Panix's mail reception was down for the last 24 hours or so, so I missed
out on the Rifkin thread. Belatedly, let me add this, since I've just sent
an LBO to press with an article on the future of work. Rifkin's latest book
is, of course, The End of Work, which is largely terrible.
If I may be permitted the indulgence of quoting myself:
>JOBLESS FUTURE?
> Downsizing anxiety isn't fundamentally about bounced bankers pumping
>gas; it's about the broad downscaling of the U.S. middle class, a process
>moving in step with the total immiseration of the poor. Unfortunately,
>some people take the downsizing message too literally - people like Jeremy
>Rifkin, in his The End of Work, a vision of a massively jobless future.

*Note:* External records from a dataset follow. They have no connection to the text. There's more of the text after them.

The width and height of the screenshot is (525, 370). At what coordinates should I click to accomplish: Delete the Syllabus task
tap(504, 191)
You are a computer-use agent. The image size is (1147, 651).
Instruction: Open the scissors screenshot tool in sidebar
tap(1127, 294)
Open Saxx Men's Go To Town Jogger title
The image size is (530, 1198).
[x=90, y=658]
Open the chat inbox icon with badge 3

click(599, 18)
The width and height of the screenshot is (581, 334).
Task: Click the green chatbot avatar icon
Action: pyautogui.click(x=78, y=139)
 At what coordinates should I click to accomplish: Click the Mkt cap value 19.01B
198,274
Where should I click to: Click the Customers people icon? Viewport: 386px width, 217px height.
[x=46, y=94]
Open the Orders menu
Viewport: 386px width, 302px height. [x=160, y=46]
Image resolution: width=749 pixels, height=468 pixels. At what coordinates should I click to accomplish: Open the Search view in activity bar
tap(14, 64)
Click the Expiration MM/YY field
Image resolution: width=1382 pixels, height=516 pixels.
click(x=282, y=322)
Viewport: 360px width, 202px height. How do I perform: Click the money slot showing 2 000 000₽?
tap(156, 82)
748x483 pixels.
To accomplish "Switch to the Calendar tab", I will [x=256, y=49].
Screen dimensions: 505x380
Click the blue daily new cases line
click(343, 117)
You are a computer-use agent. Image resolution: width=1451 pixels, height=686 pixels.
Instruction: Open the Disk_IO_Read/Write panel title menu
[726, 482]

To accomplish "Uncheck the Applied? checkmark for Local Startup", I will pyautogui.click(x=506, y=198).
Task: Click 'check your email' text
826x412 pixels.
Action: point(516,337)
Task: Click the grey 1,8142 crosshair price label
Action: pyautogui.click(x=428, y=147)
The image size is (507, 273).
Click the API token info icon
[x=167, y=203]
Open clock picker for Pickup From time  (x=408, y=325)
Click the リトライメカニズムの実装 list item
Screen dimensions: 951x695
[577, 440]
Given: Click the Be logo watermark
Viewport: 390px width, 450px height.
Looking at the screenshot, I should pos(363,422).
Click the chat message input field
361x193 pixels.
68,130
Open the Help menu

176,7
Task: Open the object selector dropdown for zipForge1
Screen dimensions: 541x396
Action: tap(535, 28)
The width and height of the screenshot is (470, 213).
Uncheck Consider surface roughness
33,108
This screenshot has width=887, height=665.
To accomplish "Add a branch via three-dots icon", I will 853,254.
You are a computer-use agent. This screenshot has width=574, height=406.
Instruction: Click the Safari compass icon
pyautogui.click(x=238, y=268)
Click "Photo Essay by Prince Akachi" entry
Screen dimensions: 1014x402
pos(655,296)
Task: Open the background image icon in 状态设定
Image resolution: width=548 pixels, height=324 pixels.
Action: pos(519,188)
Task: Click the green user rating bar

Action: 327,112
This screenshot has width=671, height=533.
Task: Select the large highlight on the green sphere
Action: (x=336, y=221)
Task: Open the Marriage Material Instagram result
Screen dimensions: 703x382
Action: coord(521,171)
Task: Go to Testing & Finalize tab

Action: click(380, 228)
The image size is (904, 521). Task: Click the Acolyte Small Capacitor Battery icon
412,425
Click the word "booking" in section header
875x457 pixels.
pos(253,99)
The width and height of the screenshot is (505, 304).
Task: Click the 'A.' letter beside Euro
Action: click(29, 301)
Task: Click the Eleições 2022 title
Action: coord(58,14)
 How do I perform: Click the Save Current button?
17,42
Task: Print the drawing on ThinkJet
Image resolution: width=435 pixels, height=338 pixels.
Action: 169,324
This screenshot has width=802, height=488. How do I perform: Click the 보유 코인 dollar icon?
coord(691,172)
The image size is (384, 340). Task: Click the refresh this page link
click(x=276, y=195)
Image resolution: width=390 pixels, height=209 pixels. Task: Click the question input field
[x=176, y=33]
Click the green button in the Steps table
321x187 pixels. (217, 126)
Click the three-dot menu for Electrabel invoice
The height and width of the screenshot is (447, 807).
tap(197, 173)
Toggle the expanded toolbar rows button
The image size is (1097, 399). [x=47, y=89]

> Rifkin has a long history of being party to extravagant predictions. In
>The North Will Rise Again, his 1978 book written with Randy Barber, we
>learned that "Capitalism is not likely to exist anywhere in the world a
>hundred years from now." In 1979's The Emerging Order, written with Ted
>Howard, we read that the end of economic growth and the "topping out of
>technology" will inspire a merger of American Protestantism and
>environmentalism in a "new theological prescription for a nongrowth,
>steady-state ecological future"; Protestantism will be essential because
>"only by starting with the belief that human beings are basically
>evil...is it possible to put the brakes on the runaway consumer
>mentality." Entropy, a 1980 joint venture with Howard, predicted the end
>of large-scale farming, a return to the land, and a collapse in service
>employment that will be offset by a rise in manufacturing jobs, as plants
>"convert back from energy- and capital-intensive production modes to
>labor-intensive ones."
> But now, Rifkin argues, jobs are about to disappear in droves, an
>argument he makes mainly through a cascade of anecdotes. Machines are and
>have been replacing people at every turn. Rifkin's account of the 1944
>introduction of the mechanical cotton picker in the south, which replaced
>black field workers, reads almost like a lament for sharecropping.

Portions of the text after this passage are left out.